Certain sectors deemed to be exposed to a significant risk of “carbon leakage” receive free allowances. “Carbon leakage” refers to businesses transferring production to other countries with less stringent emission constraints, therefore leading to an increase in total emissions. The UK ETS uses the same benchmark to calculate free allocations as the EU ETS. The UK government closed its consultation in April 2021, which called for evidence on how to use its free allocations effectively under the UK ETS. The UK government published an allocation table setting out operators of stationary installations’ entitlement to free allowances for 2021‑25 and aims to have those under the scheme year 2021 allocated by May 28, 2021; the aviation allocation table is expected in June 2021. We expect to hear further related proposals later this year.

ICE UK Allowance (UKA) Futures

Coinciding with the start of the first UK ETS auction, and subject to regulatory approval, ICE plans to launch the ICE UK Allowance (“UKA”) Futures contracts, with UKA Daily Futures following on May 21, 2021. ICE UKA Futures will trade on ICE Futures Europe and clear at ICE Clear Europe alongside ICE’s global environmental complex, including European Union Allowances (“EUA”), California Carbon Allowances (“CCAs”), and California Carbon Offsets (“CCOs”). By facilitating trading in allowances through futures contracts, market participants may benefit from a more liquid market, improved price discovery, and the ability to sell or procure allowance on a forward basis and otherwise hedge market exposure.
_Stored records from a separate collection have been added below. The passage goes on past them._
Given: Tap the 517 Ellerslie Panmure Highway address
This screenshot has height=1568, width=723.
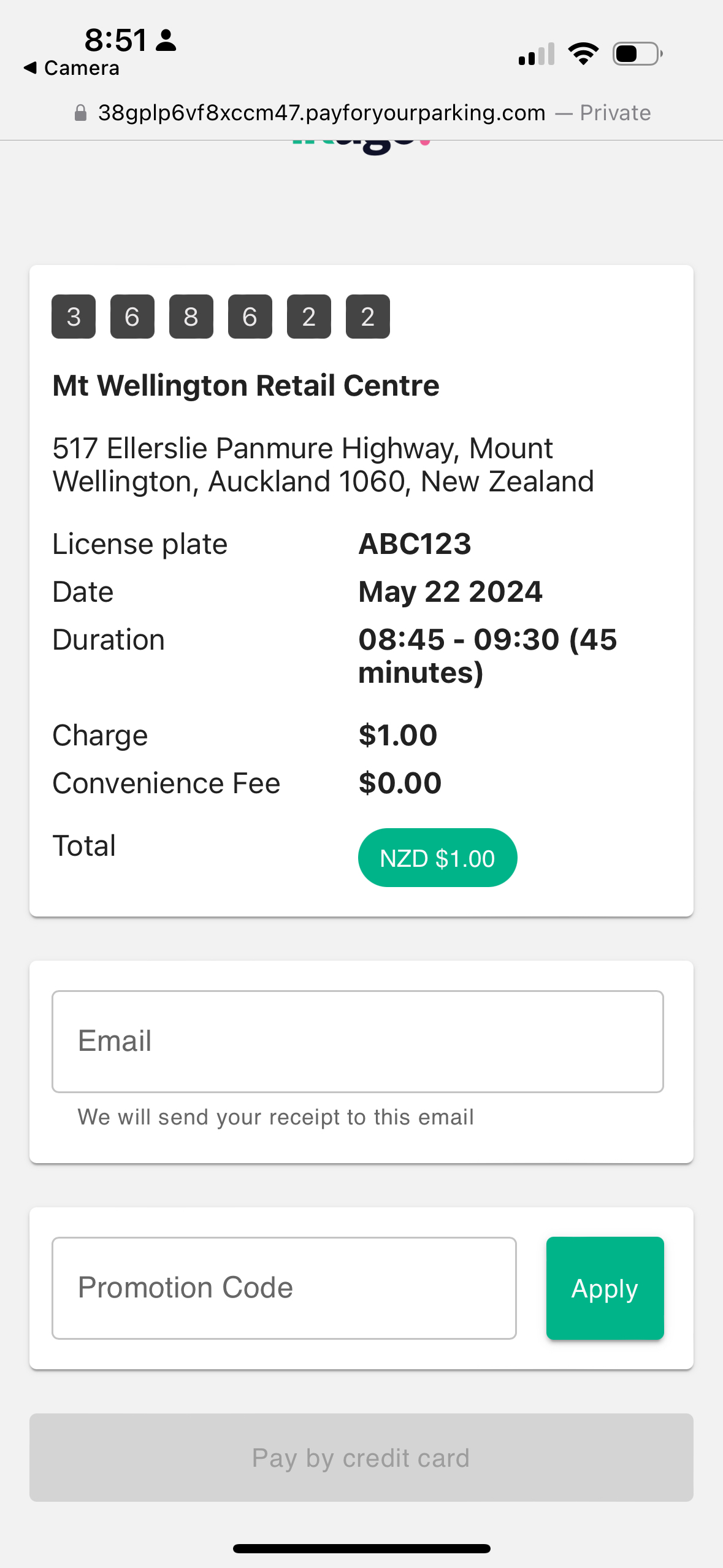Looking at the screenshot, I should (x=323, y=465).
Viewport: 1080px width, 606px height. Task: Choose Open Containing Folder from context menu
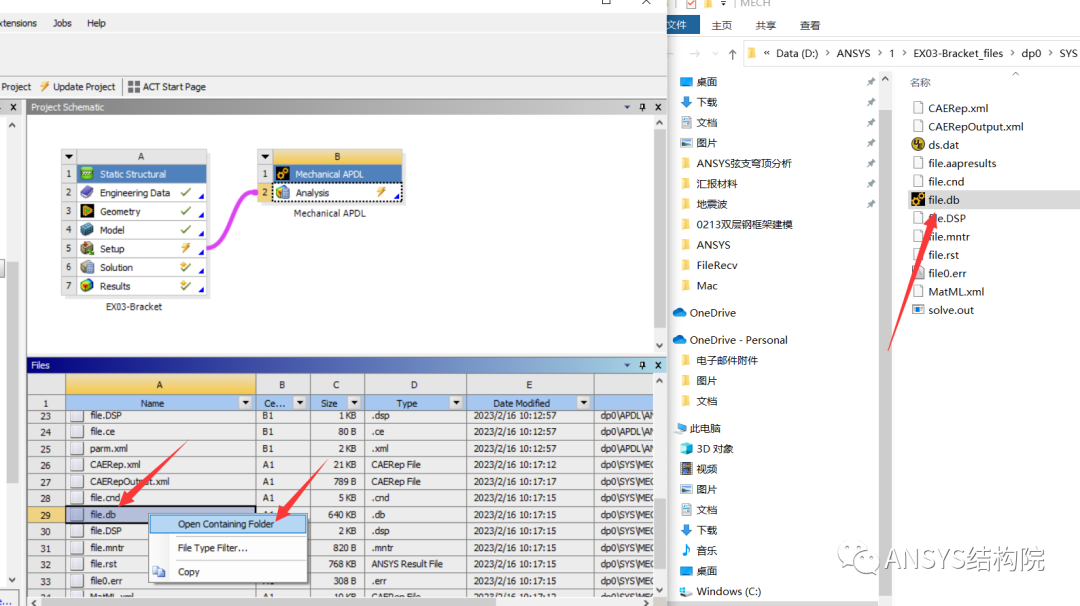(x=227, y=523)
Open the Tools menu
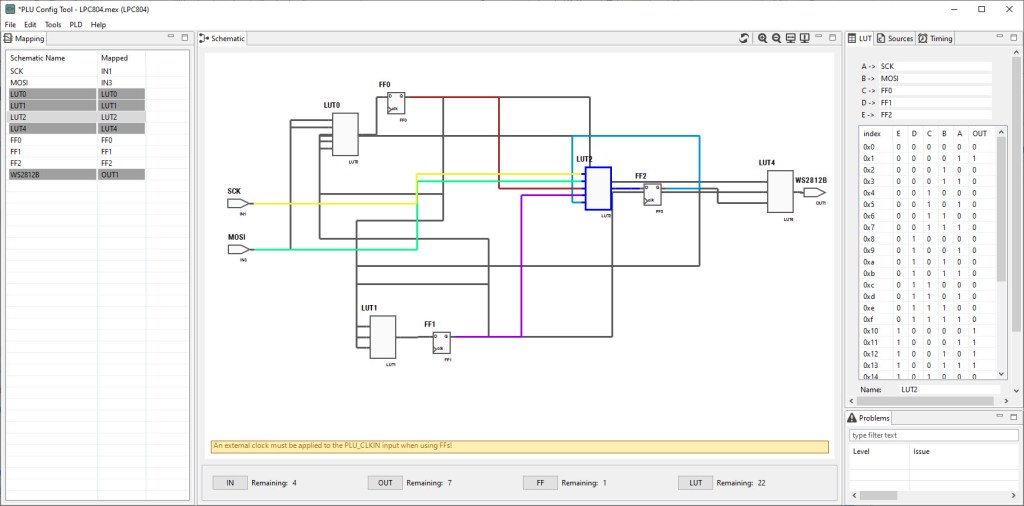Image resolution: width=1024 pixels, height=506 pixels. click(x=52, y=24)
The UK ETS is more ambitious than its EU counterpart

Although the UK ETS largely mirrors the EU ETS, one key difference is that the UK ETS has a more ambitious emissions reduction target. The UK’s initial cap on the total amount of certain greenhouse gases that can be emitted by the installations covered by the system (i.e., allowances) is 5% lower under the UK ETS than the UK’s share cap under the EU ETS. As the UK ETS has a smaller market than the EU ETS, a lower cap will help maintain market stability by limiting price spikes and aggressive price fluctuations. Further, the threshold for triggering the UK ETS cost containment mechanism, which would allow the UK government to intervene should price spikes occur, was set at £44.74 a tonne by the UK government on May 10, 2021. This is a lower threshold than that under the EU ETS. Future contracts traded as high as £50.23 a tonne on the first day, however this settled back to £45.75 after the first auction. The high prices were driven by high levels of interest in the first auction, and by a small number of bidders. The initial volatility is expected to settle over time, however there remain concerns that the UK government may need to step in within the first few weeks of the UK ETS’s launch.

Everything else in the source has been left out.